Work order: In the data that follows, determine how many lines contain the word "arrow", and give only that number.

Extracted data:
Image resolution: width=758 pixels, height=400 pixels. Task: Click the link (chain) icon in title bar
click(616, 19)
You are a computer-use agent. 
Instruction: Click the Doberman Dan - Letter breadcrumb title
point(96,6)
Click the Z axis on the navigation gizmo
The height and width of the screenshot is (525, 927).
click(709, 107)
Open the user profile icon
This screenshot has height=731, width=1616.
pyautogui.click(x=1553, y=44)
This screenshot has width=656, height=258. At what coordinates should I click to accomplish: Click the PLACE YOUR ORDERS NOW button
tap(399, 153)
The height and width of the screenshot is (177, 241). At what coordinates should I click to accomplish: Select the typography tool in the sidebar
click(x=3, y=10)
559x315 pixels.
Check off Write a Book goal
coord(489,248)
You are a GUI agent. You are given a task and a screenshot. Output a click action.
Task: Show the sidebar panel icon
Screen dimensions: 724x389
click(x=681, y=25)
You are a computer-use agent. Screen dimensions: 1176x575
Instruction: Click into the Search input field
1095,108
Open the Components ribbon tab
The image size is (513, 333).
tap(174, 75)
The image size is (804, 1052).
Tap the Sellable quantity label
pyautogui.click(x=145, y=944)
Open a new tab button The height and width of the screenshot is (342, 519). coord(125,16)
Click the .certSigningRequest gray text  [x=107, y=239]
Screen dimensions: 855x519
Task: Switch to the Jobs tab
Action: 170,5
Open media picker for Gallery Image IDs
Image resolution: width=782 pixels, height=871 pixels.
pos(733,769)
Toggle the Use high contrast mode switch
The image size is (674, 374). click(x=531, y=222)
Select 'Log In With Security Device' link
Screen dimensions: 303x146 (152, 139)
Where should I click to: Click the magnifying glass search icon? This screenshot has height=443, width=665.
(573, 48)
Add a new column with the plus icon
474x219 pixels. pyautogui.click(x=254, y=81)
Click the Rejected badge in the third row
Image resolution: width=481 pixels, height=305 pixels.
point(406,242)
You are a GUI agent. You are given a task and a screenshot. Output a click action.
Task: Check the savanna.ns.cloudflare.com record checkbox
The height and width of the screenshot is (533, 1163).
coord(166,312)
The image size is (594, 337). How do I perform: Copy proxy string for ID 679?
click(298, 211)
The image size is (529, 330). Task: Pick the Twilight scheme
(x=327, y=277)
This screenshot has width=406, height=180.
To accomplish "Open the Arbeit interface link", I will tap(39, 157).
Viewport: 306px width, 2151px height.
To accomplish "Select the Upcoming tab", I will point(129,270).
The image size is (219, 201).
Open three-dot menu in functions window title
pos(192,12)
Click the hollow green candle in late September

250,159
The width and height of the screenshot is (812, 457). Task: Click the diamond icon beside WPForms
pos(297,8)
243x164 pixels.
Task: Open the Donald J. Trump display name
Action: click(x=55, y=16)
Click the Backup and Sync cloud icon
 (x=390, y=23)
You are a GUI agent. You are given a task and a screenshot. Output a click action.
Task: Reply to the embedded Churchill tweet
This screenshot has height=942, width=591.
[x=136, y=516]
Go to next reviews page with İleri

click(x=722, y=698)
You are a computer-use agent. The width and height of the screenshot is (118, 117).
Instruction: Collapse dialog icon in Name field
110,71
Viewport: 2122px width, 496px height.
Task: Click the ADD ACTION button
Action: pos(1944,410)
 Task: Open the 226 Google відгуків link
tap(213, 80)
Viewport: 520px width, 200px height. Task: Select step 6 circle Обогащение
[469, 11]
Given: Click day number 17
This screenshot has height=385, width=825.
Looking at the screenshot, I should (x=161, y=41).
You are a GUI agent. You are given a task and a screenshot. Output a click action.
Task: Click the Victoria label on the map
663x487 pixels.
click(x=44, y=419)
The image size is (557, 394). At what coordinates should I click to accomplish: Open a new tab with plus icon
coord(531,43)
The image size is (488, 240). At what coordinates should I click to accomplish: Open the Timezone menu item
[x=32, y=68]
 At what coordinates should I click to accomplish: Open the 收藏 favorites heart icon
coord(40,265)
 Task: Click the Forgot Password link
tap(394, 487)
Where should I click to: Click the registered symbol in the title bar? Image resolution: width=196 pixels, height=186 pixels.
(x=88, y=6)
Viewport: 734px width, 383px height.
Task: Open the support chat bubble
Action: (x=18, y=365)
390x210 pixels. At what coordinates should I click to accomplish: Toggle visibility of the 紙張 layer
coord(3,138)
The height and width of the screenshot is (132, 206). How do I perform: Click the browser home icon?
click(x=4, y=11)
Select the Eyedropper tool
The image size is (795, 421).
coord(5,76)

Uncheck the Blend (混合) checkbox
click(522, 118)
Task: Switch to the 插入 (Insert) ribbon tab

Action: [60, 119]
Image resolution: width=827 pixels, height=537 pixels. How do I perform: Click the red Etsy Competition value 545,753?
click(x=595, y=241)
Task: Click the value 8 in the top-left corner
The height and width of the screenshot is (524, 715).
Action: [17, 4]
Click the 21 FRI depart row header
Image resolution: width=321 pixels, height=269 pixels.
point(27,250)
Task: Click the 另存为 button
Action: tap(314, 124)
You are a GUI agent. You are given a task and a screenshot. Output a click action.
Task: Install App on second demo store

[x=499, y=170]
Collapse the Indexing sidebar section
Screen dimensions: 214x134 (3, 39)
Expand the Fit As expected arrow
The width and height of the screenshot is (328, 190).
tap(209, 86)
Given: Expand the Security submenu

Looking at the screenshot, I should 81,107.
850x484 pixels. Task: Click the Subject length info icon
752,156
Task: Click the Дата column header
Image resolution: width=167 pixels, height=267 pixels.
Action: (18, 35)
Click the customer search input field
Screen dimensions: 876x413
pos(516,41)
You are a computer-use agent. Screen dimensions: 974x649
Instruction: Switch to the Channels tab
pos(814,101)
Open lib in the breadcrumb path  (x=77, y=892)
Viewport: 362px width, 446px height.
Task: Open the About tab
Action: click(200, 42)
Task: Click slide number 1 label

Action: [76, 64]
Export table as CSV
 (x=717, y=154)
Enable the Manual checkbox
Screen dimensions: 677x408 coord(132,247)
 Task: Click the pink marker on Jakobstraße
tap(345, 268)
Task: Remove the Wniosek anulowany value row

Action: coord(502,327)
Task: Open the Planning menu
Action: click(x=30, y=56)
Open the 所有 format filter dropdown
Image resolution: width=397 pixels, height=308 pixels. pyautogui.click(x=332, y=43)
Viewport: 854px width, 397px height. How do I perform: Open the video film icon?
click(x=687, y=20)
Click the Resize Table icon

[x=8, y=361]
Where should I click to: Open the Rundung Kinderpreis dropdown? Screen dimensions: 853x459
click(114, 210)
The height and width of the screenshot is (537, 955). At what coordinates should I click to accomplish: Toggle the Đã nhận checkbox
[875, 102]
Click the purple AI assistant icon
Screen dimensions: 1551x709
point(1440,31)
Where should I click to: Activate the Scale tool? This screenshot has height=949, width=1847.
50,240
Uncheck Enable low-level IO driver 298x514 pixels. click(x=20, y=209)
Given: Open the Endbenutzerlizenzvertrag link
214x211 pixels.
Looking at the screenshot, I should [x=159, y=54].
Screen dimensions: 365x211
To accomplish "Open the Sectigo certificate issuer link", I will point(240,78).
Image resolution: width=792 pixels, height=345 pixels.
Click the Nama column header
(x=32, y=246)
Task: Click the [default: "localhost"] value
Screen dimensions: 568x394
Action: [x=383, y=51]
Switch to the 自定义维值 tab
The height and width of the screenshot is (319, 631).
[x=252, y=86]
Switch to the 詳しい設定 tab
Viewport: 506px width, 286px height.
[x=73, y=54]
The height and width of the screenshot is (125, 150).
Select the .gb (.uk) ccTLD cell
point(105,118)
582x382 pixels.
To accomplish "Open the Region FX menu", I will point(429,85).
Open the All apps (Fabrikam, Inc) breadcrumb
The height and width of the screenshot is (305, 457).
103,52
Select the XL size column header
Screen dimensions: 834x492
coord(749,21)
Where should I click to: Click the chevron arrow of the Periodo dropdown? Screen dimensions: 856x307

Exercise response: 2